*지시 및 요구사항*
목록 맨 처음부터 "Toggle the bottom"가 든 줄까지, 다른 부분은 그대로 두고 "checkbox"만 "check box"로 바꾸어 수정해 주세요.

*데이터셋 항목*
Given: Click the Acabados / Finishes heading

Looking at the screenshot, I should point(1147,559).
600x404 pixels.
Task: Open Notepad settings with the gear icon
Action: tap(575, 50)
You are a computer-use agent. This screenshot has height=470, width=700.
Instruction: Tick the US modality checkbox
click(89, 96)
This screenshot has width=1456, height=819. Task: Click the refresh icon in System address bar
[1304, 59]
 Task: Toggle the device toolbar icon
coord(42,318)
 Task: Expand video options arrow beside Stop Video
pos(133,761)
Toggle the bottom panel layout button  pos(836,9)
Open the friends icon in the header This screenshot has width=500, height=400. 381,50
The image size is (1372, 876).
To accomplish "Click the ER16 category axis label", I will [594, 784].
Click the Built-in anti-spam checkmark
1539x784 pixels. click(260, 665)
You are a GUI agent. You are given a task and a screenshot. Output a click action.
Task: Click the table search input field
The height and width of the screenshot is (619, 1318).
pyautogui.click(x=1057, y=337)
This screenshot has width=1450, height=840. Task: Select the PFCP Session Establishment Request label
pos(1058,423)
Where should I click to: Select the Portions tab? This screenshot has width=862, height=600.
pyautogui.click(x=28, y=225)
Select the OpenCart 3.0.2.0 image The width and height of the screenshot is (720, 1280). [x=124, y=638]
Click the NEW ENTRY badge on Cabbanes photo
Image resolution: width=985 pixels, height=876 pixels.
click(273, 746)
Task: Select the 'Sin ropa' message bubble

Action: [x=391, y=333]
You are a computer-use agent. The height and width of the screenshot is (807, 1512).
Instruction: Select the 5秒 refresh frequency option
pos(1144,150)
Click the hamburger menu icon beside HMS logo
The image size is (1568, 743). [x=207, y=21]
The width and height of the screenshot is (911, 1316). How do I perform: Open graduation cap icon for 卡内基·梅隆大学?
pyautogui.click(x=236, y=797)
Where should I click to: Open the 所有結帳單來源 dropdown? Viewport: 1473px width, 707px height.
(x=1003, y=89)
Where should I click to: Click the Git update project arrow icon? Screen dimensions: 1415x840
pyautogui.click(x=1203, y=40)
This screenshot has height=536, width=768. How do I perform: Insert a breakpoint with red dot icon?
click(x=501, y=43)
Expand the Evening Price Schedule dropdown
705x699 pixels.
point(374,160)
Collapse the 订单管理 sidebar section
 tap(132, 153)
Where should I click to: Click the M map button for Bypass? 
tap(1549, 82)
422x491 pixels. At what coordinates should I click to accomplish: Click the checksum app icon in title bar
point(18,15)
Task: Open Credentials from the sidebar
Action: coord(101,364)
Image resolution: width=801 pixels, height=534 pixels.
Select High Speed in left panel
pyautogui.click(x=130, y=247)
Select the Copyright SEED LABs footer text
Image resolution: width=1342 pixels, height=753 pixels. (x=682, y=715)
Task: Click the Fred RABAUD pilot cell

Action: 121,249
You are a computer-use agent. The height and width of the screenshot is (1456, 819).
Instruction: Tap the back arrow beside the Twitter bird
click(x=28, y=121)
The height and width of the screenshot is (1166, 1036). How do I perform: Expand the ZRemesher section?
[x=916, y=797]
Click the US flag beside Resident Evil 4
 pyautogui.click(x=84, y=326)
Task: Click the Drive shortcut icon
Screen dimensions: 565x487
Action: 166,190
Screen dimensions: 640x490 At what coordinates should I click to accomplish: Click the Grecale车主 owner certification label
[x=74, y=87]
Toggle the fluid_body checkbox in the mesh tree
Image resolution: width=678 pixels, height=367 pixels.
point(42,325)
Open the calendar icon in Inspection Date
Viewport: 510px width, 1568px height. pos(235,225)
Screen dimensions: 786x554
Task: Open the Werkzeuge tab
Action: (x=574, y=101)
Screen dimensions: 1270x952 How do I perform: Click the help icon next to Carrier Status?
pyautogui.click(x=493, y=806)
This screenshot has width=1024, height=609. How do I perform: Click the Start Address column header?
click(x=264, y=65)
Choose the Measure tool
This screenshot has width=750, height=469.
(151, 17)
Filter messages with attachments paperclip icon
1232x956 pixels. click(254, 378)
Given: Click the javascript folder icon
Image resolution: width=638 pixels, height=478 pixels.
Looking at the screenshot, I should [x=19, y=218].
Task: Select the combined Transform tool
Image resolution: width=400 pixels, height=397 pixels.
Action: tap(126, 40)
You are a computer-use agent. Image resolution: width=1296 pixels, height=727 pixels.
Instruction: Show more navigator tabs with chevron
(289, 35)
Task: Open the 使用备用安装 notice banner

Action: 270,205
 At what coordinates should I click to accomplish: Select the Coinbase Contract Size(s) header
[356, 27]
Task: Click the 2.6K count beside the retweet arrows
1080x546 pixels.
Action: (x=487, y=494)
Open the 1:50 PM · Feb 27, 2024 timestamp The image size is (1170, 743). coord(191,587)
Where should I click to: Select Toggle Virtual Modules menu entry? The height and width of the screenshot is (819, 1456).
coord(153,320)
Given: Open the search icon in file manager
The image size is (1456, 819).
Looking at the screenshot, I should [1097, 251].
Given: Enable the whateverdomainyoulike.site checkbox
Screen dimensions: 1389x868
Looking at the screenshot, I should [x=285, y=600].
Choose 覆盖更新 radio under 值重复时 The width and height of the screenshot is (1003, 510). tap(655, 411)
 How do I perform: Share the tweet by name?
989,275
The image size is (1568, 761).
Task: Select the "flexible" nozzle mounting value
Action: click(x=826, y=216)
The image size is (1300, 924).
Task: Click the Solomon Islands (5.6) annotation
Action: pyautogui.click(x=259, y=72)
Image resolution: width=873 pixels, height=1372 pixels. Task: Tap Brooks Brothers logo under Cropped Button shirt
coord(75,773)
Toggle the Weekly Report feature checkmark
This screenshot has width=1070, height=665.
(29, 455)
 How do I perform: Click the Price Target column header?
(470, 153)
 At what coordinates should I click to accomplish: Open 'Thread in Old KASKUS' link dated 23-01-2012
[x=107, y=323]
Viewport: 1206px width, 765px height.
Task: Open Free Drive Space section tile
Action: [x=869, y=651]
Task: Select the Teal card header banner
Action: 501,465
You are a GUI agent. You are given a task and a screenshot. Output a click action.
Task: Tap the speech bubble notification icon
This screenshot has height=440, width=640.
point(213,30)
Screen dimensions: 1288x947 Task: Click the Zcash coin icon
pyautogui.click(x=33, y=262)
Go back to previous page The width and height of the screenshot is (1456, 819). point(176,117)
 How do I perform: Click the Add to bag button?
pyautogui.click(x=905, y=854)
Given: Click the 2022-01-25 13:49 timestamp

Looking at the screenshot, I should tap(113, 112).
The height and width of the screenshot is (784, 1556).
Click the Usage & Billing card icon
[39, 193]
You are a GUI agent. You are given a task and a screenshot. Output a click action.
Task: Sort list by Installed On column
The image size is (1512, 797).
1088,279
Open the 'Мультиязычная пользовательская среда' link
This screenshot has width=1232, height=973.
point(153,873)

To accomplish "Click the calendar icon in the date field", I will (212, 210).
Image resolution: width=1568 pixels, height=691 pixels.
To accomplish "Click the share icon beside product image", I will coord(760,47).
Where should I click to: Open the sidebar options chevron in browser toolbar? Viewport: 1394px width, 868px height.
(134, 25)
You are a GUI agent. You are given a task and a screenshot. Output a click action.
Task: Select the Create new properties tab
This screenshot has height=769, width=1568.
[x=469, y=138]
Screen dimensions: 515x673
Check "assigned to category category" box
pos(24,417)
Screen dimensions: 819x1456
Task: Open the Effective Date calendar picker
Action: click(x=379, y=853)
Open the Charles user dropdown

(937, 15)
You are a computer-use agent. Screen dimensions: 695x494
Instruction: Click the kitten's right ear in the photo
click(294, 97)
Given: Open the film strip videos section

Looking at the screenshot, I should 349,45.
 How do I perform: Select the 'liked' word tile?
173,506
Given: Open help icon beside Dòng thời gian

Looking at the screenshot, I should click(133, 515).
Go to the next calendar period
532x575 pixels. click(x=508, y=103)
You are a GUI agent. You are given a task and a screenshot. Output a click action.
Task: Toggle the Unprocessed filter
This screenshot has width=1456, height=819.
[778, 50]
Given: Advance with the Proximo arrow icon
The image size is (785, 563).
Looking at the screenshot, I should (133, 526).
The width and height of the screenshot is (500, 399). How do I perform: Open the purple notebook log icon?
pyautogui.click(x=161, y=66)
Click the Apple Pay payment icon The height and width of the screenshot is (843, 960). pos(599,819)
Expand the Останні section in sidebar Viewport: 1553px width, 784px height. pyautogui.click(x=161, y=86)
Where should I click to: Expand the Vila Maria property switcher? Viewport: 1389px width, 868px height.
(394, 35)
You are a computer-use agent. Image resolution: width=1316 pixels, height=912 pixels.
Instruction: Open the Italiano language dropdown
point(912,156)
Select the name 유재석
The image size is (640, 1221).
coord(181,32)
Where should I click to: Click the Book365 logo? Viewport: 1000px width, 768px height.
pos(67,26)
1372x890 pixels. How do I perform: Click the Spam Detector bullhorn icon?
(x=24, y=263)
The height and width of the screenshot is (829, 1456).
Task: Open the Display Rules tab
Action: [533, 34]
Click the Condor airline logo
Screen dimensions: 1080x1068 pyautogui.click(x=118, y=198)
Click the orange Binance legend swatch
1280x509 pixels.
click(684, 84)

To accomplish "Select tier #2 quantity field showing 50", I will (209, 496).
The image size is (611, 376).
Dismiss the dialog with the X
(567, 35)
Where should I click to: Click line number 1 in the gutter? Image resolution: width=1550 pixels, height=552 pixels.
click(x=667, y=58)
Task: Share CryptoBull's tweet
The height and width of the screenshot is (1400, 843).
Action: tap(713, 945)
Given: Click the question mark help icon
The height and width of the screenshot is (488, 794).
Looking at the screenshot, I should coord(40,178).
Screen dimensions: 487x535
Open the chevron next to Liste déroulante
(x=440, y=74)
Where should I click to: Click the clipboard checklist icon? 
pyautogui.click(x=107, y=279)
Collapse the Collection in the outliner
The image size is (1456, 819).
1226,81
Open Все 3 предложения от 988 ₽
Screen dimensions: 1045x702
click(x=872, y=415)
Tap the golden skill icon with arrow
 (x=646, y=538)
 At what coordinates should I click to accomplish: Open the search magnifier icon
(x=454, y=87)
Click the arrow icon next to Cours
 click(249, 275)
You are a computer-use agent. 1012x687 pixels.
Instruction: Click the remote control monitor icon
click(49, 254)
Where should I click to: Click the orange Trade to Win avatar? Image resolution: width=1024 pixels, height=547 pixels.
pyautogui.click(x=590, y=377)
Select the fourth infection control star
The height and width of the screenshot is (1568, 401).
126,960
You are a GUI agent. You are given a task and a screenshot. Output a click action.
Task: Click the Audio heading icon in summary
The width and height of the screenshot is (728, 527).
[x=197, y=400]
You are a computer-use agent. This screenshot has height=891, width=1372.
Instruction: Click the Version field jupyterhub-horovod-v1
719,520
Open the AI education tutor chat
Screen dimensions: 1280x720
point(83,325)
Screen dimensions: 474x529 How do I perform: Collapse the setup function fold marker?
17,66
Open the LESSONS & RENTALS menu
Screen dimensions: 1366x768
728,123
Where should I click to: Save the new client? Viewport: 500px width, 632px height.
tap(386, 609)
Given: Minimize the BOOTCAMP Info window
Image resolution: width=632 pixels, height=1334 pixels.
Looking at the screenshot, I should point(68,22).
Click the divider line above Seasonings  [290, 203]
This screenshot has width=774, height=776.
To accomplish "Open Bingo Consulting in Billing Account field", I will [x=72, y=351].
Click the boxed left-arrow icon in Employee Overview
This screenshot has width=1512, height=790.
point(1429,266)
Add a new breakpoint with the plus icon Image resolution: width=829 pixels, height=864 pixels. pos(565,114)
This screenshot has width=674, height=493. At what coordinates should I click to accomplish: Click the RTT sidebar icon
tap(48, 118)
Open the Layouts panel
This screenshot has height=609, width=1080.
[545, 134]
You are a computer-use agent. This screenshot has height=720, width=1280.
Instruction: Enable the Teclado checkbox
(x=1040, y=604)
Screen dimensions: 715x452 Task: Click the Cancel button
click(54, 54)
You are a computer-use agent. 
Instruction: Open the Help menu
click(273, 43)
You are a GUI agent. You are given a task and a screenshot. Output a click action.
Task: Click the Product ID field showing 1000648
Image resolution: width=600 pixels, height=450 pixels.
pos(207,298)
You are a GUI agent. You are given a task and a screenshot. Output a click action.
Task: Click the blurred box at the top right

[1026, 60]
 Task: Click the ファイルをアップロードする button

*전체 답변*
Given: Click the Acabados / Finishes heading

Looking at the screenshot, I should point(1147,559).
600x404 pixels.
Task: Open Notepad settings with the gear icon
Action: tap(575, 50)
You are a computer-use agent. This screenshot has height=470, width=700.
Instruction: Tick the US modality check box
click(89, 96)
This screenshot has width=1456, height=819. Task: Click the refresh icon in System address bar
[1304, 59]
 Task: Toggle the device toolbar icon
coord(42,318)
 Task: Expand video options arrow beside Stop Video
pos(133,761)
Toggle the bottom panel layout button  pos(836,9)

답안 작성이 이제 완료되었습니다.